**Passage provided**
• • • • •

- Born: Masika Kalysha Tucker June 7, 1985 (age 41) Chicago, Illinois
- Occupations: Actress; television personality;
- Years active: 2012–present
- Known for: Love & Hip Hop: Hollywood, Growing Up Hip Hop: Atlanta
- Spouse: Jamar Champ (m. 2021, died 2025)
- Children: 2
- Website: kharibarbiebeauty.com

= Masika Kalysha =

American actress

Masika Kalysha Champ ( Tucker; born June 7, 1985) is an American actress, reality television personality and singer. She is best known for her role on the VH1 series Love & Hip Hop: Hollywood, and We TV's Growing Up Hip Hop: Atlanta.

She is a French Creole video vixen and singer, originally from Chicago, Illinois.

== Early life ==
Kalysha was born Masika Kalysha Tucker on June 7, 1985, in Chicago, Illinois. She was raised in Jonesboro, Georgia and she is French Creole. In 2003, Kalysha graduated from Mount Zion High School in Jonesboro, Georgia. On August 11, 2011, Kalysha moved to Los Angeles, California, to pursue her acting and modeling career after the death of one of her friends Lashawna Threatt.

==Career==

===Film and reality television===
In 2005, Kalysha appeared in the music video for "So What" by Field Mob. In 2006, Kalysha made her acting debut in the film Three Can Play That Game.

In 2013, Kalysha made her first reality television appearance on Love & Hip Hop: Hollywood. She did not appear in season 2, but returned for season 3, which chronicled the birth of her daughter, Khari Barbie Maxwell, and her subsequent co-parenting with Fetty Wap.

• • • • •

**Data provided**
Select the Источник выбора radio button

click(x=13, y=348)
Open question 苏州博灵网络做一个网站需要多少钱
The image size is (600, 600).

• • • • •

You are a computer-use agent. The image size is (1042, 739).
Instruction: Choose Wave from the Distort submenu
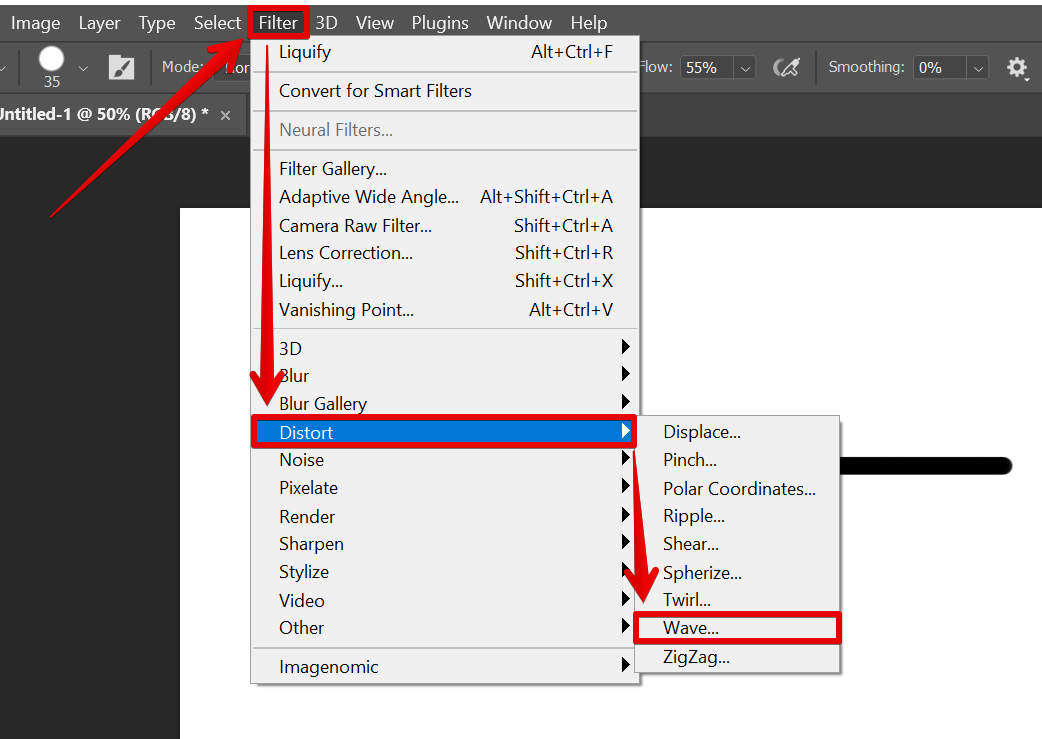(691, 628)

• • • • •

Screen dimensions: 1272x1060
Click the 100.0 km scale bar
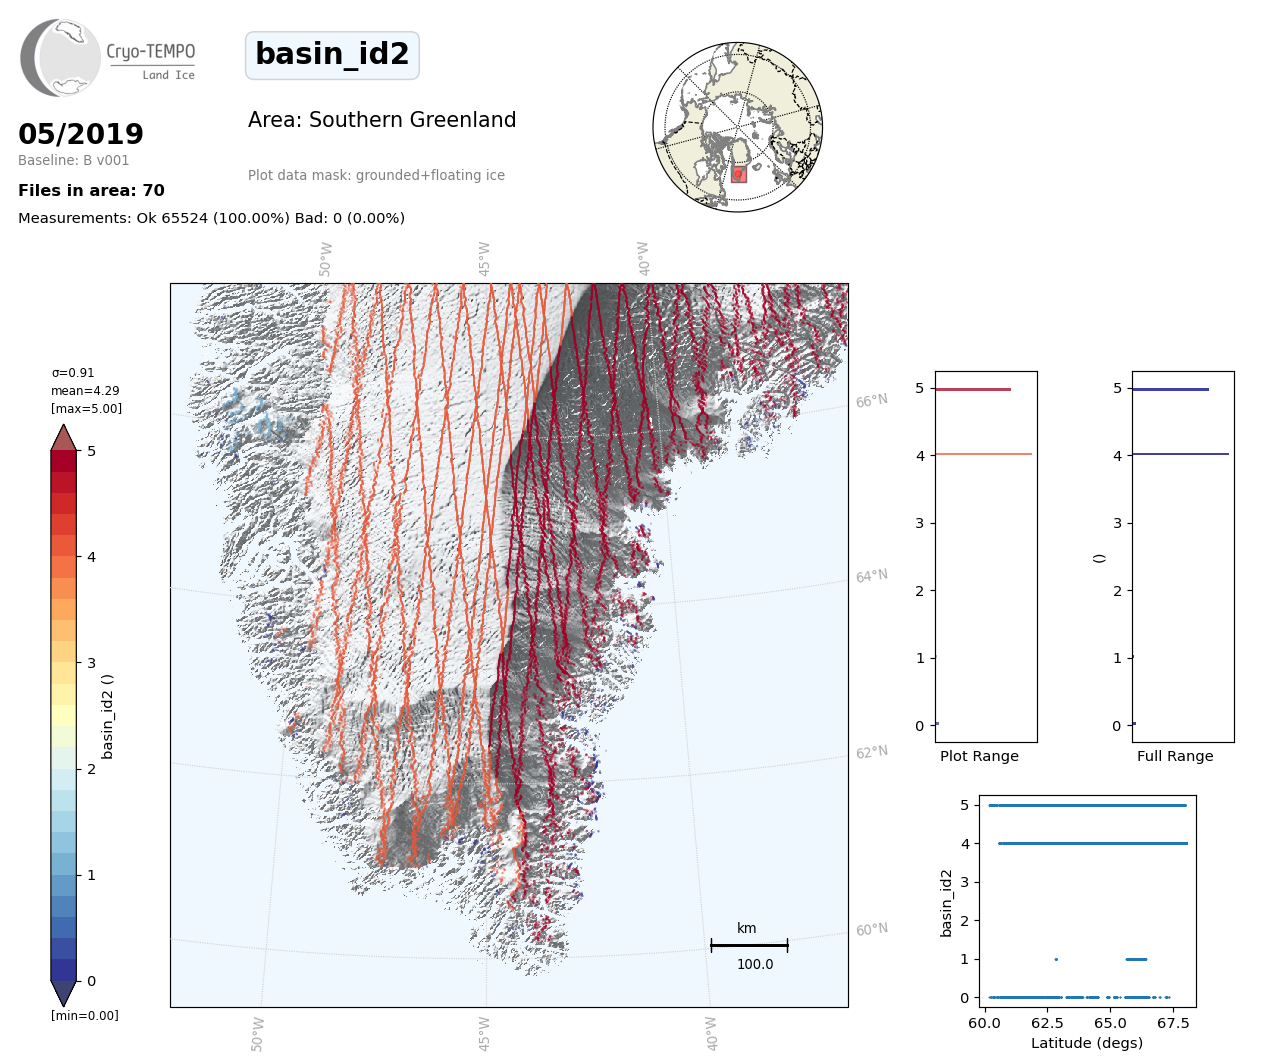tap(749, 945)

• • • • •

**Jobs**
a) According to the biography of Masika Kalysha, from which high school did she graduate, and in what year?
b) Using the biography of Masika Kalysha, explain why she moved to Los Angeles, California, and state when the move took place.
c) Carry on the biography of Masika Kalysha from its final sentence.

**Replies**
a) She graduated from Mount Zion High School in Jonesboro, Georgia, in 2003.

b) She moved to Los Angeles on August 11, 2011, to pursue her acting and modeling career. The biography places the move after the death of her friend Lashawna Threatt.

c)
In 2014, Kalysha started filming for the action movie The Prey with Kevin Grevioux, Danny Trejo and Nick Chinlund. The film hit theaters in May 2020.

In 2017, Kalysha returned to Love & Hip Hop: Hollywood for its fourth season. This was amid tensions with the show's producers, allegedly due to her refusal to film with a new cast member. The season revealed scenes of Kalysha breaking the fourth wall several times to express her displeasure with producers, as well as threatening legal action and storming off set.

In 2018, Kalysha decided not to return to Love and Hip Hop. She quit the show after the season's reunion special, unhappy with her portrayal. Kalysha left VH1 and was later cast on Growing Up Hip Hop: Atlanta.

===Music===
In 2015, Kalysha released her single "Andale" featuring Fetty Wap. The single is different from Kalysha's two previous singles, "No More" and "Hella Hollywood," in which both were released early spring 2015. Her single "Hella Hollywood" released May 2015 sampling the 1996 Fugees hit record Ready or Not.

Kalysha released her single "My Own" in the fall of 2016 singing about the relationship between her and rapper Fetty Wap. She released another single "OHHH3X" fall of 2017.

== Personal life ==
On December 11, 2015, Kalysha announced her pregnancy with rapper Fetty Wap. On March 29, 2016, she gave birth to a daughter. On October 28, 2022, Kalysha announced to social media that she had given birth to her second daughter, her first with her husband Jamar Champ. On October 29, 2025, Kalysha’s husband Jamar Champ died in a car accident.

== Business career ==
Kalysha launched Khari Barbie Beauty, an all vegan cruelty-free, gluten-free, and paraben-free cosmetics line on December 17, 2016. The name of her cosmetics line was inspired after her daughter Khari Barbie Maxwell. The cosmetic line includes lip scrub, lip pencils, lipstick tubes and hair growth supplements.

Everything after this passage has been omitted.